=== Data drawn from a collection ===
_____
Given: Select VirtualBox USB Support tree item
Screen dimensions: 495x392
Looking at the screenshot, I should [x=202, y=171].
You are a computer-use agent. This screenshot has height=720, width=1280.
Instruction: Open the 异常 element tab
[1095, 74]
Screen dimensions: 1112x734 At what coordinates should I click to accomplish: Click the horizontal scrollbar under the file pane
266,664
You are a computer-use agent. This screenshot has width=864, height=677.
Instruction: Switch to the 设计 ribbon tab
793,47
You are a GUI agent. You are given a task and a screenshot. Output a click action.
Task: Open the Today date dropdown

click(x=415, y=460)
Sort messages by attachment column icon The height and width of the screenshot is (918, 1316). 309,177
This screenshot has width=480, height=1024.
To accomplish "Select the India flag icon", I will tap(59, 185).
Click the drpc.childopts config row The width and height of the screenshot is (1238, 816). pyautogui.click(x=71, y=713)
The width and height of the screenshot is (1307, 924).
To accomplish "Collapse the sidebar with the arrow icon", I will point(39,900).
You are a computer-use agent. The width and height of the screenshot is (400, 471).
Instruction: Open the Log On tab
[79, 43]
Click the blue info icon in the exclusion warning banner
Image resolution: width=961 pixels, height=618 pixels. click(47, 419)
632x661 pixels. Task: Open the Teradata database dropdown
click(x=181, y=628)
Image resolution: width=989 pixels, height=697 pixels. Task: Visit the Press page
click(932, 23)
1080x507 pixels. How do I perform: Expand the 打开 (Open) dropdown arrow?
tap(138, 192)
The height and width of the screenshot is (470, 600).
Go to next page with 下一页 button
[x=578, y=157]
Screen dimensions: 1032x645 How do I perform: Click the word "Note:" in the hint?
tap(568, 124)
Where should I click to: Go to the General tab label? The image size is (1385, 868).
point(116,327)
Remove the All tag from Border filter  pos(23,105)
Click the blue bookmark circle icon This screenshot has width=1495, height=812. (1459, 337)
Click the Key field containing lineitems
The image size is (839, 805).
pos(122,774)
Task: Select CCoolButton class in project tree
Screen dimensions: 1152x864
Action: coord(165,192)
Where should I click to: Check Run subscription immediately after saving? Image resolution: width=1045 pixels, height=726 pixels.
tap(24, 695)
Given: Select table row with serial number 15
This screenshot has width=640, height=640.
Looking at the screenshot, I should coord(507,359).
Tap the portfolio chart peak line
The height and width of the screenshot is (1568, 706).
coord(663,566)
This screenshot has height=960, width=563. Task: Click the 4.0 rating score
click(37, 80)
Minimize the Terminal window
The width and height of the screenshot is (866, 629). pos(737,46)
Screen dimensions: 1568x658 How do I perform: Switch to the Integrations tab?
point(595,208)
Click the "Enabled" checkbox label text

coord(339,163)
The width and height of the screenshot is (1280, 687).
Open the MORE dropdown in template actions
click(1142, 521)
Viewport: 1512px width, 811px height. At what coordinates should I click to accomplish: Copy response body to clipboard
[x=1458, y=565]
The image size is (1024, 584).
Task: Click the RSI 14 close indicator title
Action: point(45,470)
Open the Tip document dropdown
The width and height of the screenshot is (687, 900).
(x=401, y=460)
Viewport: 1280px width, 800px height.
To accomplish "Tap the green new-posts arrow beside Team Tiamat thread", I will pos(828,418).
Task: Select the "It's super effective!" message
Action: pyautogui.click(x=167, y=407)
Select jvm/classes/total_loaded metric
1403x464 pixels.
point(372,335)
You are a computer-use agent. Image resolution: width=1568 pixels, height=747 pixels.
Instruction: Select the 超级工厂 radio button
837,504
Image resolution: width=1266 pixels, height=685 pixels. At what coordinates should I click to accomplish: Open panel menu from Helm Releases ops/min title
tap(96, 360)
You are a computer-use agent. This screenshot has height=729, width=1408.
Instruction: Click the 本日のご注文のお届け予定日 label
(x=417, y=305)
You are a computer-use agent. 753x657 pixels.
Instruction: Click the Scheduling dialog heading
_____
Please copy every entry above back out line for line, with no changes.

Given: Select VirtualBox USB Support tree item
Screen dimensions: 495x392
Looking at the screenshot, I should [x=202, y=171].
You are a computer-use agent. This screenshot has height=720, width=1280.
Instruction: Open the 异常 element tab
[1095, 74]
Screen dimensions: 1112x734 At what coordinates should I click to accomplish: Click the horizontal scrollbar under the file pane
266,664
You are a computer-use agent. This screenshot has width=864, height=677.
Instruction: Switch to the 设计 ribbon tab
793,47
You are a GUI agent. You are given a task and a screenshot. Output a click action.
Task: Open the Today date dropdown

click(x=415, y=460)
Sort messages by attachment column icon The height and width of the screenshot is (918, 1316). 309,177
This screenshot has width=480, height=1024.
To accomplish "Select the India flag icon", I will tap(59, 185).
Click the drpc.childopts config row The width and height of the screenshot is (1238, 816). pyautogui.click(x=71, y=713)
The width and height of the screenshot is (1307, 924).
To accomplish "Collapse the sidebar with the arrow icon", I will point(39,900).
You are a computer-use agent. The width and height of the screenshot is (400, 471).
Instruction: Open the Log On tab
[79, 43]
Click the blue info icon in the exclusion warning banner
Image resolution: width=961 pixels, height=618 pixels. click(47, 419)
632x661 pixels. Task: Open the Teradata database dropdown
click(x=181, y=628)
Image resolution: width=989 pixels, height=697 pixels. Task: Visit the Press page
click(932, 23)
1080x507 pixels. How do I perform: Expand the 打开 (Open) dropdown arrow?
tap(138, 192)
The height and width of the screenshot is (470, 600).
Go to next page with 下一页 button
[x=578, y=157]
Screen dimensions: 1032x645 How do I perform: Click the word "Note:" in the hint?
tap(568, 124)
Where should I click to: Go to the General tab label? The image size is (1385, 868).
point(116,327)
Remove the All tag from Border filter  pos(23,105)
Click the blue bookmark circle icon This screenshot has width=1495, height=812. (1459, 337)
Click the Key field containing lineitems
The image size is (839, 805).
pos(122,774)
Task: Select CCoolButton class in project tree
Screen dimensions: 1152x864
Action: coord(165,192)
Where should I click to: Check Run subscription immediately after saving? Image resolution: width=1045 pixels, height=726 pixels.
tap(24, 695)
Given: Select table row with serial number 15
This screenshot has width=640, height=640.
Looking at the screenshot, I should coord(507,359).
Tap the portfolio chart peak line
The height and width of the screenshot is (1568, 706).
coord(663,566)
This screenshot has height=960, width=563. Task: Click the 4.0 rating score
click(37, 80)
Minimize the Terminal window
The width and height of the screenshot is (866, 629). pos(737,46)
Screen dimensions: 1568x658 How do I perform: Switch to the Integrations tab?
point(595,208)
Click the "Enabled" checkbox label text

coord(339,163)
The width and height of the screenshot is (1280, 687).
Open the MORE dropdown in template actions
click(1142, 521)
Viewport: 1512px width, 811px height. At what coordinates should I click to accomplish: Copy response body to clipboard
[x=1458, y=565]
The image size is (1024, 584).
Task: Click the RSI 14 close indicator title
Action: point(45,470)
Open the Tip document dropdown
The width and height of the screenshot is (687, 900).
(x=401, y=460)
Viewport: 1280px width, 800px height.
To accomplish "Tap the green new-posts arrow beside Team Tiamat thread", I will pos(828,418).
Task: Select the "It's super effective!" message
Action: pyautogui.click(x=167, y=407)
Select jvm/classes/total_loaded metric
1403x464 pixels.
point(372,335)
You are a computer-use agent. Image resolution: width=1568 pixels, height=747 pixels.
Instruction: Select the 超级工厂 radio button
837,504
Image resolution: width=1266 pixels, height=685 pixels. At what coordinates should I click to accomplish: Open panel menu from Helm Releases ops/min title
tap(96, 360)
You are a computer-use agent. This screenshot has height=729, width=1408.
Instruction: Click the 本日のご注文のお届け予定日 label
(x=417, y=305)
You are a computer-use agent. 753x657 pixels.
Instruction: Click the Scheduling dialog heading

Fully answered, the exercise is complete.